[[ Records to use open ]]

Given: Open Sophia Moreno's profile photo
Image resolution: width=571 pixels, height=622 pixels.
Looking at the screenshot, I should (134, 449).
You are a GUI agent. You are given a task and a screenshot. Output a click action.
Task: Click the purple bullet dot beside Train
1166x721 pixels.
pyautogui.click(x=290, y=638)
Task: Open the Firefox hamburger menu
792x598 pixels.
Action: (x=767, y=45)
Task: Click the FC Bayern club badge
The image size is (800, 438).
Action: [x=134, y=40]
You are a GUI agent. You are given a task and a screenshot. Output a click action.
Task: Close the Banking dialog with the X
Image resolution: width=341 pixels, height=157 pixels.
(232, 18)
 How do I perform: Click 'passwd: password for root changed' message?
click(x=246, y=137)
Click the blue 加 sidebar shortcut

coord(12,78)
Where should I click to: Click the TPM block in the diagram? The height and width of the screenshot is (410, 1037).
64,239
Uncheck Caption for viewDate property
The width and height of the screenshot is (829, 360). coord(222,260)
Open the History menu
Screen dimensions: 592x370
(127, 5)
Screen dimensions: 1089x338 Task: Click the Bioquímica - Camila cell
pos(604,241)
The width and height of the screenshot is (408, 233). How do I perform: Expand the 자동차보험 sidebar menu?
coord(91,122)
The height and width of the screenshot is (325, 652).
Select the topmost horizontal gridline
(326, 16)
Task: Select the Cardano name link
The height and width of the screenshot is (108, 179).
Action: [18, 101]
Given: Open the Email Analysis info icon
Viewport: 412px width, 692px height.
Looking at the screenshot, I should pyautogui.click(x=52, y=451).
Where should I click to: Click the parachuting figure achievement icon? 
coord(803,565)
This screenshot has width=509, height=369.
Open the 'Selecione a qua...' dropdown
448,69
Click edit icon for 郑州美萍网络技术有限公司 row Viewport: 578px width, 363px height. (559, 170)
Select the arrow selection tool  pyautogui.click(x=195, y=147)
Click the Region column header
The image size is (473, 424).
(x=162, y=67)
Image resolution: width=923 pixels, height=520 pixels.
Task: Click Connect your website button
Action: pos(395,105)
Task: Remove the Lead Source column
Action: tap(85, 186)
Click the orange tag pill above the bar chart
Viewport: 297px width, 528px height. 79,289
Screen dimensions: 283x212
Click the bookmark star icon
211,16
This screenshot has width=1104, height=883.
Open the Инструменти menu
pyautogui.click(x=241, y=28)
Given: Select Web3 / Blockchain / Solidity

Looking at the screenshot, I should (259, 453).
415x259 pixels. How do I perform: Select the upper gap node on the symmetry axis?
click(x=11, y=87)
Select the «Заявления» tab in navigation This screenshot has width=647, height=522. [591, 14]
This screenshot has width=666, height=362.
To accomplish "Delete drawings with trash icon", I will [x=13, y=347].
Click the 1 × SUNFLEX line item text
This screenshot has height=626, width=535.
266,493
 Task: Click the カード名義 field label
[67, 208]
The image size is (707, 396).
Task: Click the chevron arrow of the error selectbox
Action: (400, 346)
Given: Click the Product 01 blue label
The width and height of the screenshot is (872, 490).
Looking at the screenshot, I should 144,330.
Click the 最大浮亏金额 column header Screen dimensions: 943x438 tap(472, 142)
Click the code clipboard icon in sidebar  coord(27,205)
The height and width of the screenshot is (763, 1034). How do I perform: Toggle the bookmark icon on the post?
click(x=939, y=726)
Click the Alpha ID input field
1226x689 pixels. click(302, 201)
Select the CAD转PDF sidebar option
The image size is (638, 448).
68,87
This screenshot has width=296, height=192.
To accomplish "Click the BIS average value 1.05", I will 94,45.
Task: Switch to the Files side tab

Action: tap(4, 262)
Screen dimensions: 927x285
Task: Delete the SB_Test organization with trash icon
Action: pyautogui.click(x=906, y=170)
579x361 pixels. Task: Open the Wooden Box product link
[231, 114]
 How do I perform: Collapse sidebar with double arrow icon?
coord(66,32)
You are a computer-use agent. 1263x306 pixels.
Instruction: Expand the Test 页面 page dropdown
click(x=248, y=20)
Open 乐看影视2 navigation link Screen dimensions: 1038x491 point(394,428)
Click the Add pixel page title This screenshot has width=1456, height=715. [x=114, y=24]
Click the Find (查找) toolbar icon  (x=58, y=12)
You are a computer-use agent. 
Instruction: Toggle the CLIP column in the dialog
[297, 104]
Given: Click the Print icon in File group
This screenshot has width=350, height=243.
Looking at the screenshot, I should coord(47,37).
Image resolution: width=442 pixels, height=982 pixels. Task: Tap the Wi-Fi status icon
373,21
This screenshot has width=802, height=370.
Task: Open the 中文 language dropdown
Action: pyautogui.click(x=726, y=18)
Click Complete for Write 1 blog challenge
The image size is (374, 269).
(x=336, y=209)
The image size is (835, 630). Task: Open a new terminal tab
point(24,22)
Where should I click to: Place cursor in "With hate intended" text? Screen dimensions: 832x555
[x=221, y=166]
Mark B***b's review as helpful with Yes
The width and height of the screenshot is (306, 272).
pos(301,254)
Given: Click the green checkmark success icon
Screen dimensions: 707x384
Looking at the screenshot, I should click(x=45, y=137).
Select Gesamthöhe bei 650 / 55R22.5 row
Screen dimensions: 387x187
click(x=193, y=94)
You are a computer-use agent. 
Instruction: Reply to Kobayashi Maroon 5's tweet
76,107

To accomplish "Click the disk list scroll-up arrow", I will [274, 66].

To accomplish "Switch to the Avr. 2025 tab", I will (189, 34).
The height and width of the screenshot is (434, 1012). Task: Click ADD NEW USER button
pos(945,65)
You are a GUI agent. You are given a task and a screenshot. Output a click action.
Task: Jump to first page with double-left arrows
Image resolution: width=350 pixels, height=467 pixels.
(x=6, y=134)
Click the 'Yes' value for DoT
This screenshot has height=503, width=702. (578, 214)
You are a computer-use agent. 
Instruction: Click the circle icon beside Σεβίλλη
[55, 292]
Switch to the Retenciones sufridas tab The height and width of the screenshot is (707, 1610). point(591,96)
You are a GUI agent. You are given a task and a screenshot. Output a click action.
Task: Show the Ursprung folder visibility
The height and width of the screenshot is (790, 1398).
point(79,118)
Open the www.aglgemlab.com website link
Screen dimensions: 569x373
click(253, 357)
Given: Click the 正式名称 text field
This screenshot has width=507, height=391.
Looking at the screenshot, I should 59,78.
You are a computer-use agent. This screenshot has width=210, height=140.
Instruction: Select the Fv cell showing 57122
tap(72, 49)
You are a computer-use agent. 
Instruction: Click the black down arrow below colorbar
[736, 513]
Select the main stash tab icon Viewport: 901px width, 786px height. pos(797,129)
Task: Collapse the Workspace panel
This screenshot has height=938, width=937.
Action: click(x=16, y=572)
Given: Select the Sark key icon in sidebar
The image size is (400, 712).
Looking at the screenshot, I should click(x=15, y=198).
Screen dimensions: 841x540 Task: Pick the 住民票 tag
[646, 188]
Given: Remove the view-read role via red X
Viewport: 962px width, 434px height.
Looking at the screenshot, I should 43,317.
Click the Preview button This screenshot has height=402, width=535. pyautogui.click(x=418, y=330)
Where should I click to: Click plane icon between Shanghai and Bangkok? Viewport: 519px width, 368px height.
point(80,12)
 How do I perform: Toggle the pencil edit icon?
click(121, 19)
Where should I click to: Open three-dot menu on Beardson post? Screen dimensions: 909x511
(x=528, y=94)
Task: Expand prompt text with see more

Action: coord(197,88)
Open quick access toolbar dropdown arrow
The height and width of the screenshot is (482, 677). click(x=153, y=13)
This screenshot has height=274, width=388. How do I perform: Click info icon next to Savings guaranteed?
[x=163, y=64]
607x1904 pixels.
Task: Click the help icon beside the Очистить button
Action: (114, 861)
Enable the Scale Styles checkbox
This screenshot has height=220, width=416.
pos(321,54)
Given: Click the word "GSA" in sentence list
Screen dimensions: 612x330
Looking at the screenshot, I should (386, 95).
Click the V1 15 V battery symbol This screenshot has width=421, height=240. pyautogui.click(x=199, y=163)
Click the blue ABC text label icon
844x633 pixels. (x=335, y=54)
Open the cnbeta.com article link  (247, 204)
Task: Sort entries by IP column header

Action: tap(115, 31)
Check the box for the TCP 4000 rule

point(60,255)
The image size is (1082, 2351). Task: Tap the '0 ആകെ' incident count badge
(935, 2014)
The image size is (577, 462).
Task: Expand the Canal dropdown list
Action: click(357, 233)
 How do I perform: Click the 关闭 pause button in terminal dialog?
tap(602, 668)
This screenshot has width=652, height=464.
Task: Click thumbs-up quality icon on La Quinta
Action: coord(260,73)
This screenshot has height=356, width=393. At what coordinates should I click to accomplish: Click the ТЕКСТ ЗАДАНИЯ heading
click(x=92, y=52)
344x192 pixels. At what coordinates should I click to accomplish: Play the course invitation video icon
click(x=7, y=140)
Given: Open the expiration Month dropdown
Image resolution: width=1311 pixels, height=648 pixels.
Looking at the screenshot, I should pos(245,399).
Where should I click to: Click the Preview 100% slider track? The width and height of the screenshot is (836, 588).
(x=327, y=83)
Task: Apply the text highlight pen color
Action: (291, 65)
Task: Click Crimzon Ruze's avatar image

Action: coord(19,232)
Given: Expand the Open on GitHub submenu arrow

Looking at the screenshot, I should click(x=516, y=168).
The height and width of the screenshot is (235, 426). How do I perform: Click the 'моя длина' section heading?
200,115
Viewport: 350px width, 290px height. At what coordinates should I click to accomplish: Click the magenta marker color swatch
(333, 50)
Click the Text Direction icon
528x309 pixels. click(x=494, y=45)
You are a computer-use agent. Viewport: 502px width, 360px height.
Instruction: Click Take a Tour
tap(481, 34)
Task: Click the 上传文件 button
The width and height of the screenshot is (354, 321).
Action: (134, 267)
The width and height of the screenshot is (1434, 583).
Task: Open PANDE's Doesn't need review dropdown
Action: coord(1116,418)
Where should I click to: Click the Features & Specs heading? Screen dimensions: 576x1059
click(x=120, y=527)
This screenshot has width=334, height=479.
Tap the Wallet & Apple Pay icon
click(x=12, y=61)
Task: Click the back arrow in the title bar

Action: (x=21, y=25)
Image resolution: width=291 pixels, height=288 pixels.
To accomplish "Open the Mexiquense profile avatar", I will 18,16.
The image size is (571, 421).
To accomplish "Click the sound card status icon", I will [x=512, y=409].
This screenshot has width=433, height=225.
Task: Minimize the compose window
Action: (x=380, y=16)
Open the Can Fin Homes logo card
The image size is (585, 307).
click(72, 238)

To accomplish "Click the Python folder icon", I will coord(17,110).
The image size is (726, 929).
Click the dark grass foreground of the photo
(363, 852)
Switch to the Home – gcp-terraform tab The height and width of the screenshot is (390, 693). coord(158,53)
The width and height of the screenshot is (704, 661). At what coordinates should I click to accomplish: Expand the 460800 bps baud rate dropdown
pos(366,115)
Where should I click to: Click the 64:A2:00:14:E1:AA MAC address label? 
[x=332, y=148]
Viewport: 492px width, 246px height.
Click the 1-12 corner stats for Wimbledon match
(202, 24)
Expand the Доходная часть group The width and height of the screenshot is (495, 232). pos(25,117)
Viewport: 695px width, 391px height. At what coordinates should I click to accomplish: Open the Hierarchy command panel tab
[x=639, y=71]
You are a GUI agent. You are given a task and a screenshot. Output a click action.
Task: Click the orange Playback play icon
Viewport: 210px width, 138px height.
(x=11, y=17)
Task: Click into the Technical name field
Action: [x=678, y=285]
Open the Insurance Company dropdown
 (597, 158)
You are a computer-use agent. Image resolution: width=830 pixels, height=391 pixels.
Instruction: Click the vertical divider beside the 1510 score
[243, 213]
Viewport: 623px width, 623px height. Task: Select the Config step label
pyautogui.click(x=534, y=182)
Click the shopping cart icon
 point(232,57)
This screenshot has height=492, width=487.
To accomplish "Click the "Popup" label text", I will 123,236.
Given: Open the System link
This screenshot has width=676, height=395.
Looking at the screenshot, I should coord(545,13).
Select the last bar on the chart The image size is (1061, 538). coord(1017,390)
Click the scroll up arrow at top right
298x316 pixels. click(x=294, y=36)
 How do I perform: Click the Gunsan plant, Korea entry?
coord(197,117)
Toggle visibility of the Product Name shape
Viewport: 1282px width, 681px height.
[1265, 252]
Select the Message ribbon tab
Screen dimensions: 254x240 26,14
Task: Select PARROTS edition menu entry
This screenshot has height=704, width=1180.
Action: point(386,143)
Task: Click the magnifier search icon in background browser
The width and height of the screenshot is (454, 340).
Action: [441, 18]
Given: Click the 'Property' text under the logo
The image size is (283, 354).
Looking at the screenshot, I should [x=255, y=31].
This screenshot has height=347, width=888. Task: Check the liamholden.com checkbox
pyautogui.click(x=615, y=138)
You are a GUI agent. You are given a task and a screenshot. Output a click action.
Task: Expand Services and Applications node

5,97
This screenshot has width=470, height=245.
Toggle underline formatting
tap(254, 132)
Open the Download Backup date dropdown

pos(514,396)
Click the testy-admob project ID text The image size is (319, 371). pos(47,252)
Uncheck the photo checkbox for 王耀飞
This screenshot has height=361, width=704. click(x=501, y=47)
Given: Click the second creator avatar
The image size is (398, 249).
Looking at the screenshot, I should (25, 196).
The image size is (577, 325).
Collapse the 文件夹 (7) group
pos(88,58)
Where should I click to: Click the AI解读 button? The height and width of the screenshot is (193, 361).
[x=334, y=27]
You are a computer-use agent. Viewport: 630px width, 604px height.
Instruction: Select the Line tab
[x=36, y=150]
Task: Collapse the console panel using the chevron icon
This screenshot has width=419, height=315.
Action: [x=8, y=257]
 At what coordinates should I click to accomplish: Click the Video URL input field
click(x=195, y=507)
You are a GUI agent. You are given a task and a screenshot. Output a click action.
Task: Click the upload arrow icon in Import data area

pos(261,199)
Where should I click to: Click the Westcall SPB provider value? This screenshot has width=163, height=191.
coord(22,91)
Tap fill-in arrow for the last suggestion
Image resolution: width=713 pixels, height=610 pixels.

[[ Records to use closed ]]

__Task details__.
Track down every line in the entries that includes the string "navigation", and copy it.

__Response for this exercise__.
Select the «Заявления» tab in navigation This screenshot has width=647, height=522. [591, 14]
Open 乐看影视2 navigation link Screen dimensions: 1038x491 point(394,428)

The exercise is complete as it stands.